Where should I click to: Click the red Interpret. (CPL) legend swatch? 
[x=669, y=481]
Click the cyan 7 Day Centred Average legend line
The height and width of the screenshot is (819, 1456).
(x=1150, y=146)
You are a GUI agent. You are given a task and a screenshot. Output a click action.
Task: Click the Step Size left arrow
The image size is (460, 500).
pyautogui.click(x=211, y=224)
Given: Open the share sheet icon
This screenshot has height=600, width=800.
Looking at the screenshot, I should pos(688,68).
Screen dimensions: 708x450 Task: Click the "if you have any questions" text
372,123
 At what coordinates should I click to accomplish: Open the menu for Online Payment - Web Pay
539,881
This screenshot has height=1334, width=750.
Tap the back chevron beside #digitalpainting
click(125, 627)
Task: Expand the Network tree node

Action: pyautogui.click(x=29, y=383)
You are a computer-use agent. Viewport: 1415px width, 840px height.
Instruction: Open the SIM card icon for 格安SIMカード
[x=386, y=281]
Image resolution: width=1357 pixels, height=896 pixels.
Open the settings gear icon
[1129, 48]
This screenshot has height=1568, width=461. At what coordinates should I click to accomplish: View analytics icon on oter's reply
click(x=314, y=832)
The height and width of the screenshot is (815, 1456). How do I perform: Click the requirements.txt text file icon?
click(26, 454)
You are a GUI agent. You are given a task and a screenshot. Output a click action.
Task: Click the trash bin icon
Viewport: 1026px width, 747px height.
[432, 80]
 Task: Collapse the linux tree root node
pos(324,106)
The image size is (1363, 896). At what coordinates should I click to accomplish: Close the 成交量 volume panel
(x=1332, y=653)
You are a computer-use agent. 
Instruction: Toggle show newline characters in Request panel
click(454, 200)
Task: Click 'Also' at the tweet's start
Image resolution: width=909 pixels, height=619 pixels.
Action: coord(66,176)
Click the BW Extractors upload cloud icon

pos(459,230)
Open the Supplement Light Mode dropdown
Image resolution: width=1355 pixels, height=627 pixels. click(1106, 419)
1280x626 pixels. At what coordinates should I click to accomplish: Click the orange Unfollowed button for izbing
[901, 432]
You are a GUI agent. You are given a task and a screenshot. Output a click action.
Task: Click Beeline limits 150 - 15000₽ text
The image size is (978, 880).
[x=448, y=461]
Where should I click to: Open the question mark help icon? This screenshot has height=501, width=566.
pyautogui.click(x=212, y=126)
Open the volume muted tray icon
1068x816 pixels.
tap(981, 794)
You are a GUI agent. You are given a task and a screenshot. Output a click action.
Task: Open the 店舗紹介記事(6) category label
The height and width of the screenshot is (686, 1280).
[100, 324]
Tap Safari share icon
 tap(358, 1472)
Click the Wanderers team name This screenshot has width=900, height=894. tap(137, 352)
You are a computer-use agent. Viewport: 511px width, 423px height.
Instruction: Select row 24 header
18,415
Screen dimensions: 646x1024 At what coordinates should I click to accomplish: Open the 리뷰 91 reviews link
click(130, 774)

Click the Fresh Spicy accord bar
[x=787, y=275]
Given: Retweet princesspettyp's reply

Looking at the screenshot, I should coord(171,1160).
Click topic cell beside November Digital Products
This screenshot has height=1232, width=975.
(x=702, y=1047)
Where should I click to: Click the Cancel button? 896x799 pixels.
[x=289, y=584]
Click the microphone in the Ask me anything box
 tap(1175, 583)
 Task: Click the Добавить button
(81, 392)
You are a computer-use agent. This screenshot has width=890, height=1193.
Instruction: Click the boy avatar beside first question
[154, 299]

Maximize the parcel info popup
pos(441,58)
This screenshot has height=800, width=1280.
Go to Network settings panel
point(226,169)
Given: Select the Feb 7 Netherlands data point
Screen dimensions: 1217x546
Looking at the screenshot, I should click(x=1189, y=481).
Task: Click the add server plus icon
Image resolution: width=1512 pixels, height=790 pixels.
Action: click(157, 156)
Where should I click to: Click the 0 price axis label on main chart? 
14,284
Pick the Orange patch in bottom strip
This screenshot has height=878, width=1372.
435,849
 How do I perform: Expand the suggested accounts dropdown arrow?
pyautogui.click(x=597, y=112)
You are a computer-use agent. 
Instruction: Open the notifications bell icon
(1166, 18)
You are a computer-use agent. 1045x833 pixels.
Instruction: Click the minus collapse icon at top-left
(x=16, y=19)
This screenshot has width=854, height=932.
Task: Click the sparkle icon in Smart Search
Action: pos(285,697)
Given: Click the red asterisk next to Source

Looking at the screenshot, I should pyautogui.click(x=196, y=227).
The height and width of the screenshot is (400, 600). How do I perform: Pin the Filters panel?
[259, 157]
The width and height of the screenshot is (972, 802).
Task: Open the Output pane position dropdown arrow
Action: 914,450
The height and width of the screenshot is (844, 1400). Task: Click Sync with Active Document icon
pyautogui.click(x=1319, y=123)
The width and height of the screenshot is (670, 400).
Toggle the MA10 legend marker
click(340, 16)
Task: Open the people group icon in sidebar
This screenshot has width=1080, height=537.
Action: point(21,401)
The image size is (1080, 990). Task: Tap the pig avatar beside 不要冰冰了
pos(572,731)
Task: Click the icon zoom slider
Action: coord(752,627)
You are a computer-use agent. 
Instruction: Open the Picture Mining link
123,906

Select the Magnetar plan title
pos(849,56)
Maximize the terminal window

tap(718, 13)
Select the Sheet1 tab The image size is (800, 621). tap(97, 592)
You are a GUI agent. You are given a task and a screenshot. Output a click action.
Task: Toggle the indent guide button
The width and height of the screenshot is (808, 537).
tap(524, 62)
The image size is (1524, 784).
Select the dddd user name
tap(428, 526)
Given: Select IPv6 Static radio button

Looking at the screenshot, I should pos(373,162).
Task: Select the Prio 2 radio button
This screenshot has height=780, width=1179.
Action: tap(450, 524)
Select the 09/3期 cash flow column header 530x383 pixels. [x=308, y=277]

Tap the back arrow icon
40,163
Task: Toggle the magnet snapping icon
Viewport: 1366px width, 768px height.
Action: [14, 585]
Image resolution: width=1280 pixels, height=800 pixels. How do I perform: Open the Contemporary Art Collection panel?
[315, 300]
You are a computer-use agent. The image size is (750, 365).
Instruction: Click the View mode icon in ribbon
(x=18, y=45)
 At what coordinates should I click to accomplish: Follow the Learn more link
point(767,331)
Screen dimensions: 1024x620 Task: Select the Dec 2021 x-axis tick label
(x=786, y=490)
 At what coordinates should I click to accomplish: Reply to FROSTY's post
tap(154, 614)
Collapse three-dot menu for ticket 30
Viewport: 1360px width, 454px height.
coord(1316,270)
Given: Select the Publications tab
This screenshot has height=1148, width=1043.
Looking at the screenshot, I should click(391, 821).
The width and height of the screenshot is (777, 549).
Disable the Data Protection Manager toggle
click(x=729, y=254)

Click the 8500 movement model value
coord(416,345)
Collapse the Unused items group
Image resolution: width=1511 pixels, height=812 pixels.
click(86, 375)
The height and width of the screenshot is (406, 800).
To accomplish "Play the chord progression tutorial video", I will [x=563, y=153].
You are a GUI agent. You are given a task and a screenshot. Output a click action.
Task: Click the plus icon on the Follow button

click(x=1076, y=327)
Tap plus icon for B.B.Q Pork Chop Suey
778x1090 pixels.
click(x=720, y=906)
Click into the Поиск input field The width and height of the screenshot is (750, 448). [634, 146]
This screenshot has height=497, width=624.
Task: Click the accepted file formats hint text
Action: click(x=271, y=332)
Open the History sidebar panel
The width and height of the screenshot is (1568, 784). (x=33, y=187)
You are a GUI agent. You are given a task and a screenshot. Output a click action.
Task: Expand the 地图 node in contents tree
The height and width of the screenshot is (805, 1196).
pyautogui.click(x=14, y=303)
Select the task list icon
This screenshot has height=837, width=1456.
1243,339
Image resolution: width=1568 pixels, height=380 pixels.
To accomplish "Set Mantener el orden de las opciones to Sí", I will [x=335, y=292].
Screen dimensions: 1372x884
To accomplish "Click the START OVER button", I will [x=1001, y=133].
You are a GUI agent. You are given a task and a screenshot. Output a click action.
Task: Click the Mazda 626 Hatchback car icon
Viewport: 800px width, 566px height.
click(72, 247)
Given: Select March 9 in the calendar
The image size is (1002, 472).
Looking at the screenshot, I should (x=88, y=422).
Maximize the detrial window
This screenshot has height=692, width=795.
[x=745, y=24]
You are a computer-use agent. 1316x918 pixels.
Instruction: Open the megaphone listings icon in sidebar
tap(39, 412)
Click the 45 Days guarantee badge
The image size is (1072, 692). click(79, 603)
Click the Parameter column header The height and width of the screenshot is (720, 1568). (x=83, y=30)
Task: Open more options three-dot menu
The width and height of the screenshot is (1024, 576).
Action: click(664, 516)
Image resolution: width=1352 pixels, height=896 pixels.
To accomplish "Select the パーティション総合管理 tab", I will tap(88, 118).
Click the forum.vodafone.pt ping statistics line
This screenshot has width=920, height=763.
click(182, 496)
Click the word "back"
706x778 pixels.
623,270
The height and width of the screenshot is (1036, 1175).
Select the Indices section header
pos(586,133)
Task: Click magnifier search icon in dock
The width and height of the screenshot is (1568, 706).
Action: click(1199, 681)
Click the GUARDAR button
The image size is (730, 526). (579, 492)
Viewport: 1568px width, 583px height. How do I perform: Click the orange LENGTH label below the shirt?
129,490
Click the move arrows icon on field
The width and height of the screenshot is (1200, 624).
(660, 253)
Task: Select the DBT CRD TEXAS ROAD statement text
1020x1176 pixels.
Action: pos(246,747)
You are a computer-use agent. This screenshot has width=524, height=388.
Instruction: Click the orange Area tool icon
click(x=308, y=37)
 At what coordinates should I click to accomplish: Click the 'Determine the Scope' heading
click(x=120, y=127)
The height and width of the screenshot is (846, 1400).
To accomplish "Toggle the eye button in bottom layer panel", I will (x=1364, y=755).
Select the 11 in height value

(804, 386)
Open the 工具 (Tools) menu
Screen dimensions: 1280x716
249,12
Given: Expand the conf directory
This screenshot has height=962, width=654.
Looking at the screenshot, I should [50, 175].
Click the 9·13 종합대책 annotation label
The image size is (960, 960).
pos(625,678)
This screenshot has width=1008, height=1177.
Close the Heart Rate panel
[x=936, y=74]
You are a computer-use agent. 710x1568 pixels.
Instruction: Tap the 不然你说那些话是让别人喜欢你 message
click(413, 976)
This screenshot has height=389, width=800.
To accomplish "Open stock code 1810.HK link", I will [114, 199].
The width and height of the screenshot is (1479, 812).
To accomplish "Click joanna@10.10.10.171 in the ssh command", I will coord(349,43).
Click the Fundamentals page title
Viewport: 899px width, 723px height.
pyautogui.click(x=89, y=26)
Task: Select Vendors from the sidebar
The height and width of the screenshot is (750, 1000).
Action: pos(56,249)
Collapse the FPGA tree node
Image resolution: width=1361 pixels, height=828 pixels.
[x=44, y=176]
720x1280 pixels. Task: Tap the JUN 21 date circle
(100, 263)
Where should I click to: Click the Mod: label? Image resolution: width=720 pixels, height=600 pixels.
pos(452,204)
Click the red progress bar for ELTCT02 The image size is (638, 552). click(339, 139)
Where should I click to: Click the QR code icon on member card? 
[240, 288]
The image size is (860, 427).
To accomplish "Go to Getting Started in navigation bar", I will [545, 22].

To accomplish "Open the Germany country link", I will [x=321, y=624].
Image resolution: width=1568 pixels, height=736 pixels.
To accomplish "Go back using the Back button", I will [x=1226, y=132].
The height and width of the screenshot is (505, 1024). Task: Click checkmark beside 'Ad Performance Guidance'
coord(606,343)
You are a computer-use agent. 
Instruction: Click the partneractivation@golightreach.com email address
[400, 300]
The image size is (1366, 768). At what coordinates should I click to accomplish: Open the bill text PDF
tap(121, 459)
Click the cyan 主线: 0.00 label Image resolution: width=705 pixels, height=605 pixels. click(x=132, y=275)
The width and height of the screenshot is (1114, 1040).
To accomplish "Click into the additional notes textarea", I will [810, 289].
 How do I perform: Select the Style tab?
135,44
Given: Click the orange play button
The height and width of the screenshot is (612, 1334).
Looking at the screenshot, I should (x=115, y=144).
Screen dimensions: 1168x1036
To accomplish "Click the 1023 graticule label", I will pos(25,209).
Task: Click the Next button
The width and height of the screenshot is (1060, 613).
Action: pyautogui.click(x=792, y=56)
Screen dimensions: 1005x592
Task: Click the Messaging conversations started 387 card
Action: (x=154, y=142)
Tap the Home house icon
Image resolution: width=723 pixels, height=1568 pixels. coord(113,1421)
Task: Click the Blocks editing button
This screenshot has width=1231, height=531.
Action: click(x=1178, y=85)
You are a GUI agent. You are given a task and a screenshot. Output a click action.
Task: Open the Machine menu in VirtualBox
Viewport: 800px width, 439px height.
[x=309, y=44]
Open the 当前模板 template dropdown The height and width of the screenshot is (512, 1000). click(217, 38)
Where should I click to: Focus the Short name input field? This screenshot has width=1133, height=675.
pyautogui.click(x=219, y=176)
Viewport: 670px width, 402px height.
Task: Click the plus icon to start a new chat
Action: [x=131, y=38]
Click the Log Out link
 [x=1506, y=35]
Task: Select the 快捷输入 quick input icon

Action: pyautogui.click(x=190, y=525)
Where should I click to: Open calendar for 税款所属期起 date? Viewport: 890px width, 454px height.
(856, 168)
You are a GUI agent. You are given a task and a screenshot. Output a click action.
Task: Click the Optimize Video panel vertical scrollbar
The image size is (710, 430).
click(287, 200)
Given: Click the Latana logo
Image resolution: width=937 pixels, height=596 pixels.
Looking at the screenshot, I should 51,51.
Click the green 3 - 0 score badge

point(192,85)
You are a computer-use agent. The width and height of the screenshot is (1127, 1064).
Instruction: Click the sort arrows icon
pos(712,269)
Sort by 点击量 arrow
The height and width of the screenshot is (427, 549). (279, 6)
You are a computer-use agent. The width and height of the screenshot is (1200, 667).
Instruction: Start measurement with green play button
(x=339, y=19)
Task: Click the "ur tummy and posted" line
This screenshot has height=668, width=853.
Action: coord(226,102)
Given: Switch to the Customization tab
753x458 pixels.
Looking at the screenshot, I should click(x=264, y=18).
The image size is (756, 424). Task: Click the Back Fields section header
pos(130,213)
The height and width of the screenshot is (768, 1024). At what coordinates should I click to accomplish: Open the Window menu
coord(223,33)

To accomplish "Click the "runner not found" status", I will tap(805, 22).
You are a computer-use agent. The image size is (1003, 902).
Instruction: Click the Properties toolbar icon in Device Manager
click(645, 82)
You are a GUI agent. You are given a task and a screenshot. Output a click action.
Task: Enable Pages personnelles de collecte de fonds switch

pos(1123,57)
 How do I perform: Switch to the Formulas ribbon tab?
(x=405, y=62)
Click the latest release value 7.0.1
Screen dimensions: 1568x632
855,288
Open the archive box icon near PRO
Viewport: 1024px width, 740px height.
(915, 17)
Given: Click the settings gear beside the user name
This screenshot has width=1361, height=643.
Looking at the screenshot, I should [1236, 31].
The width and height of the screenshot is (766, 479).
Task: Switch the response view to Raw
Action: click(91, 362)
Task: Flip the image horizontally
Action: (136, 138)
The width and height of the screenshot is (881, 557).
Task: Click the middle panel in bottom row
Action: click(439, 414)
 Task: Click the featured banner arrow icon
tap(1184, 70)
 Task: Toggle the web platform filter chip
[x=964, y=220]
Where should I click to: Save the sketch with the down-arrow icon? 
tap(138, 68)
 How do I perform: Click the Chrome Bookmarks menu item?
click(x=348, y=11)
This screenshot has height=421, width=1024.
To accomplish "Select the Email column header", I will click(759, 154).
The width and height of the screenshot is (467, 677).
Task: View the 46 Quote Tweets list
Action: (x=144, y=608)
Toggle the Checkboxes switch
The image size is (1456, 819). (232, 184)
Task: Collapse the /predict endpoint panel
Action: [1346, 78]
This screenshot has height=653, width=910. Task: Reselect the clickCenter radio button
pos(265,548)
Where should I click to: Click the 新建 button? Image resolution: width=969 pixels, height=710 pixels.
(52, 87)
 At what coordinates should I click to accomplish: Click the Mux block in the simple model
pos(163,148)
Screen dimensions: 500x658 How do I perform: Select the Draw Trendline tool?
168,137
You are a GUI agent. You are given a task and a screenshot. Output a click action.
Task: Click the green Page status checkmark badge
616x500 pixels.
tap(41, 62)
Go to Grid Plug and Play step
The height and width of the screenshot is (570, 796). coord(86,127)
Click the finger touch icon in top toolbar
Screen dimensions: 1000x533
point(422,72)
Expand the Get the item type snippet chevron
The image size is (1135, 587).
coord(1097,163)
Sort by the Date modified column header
⁂
# [EXERCISE AIM]
Copy task for the entries above: every line with the string "three".

# [WRITTEN SOLUTION]
Collapse three-dot menu for ticket 30
Task: Open more options three-dot menu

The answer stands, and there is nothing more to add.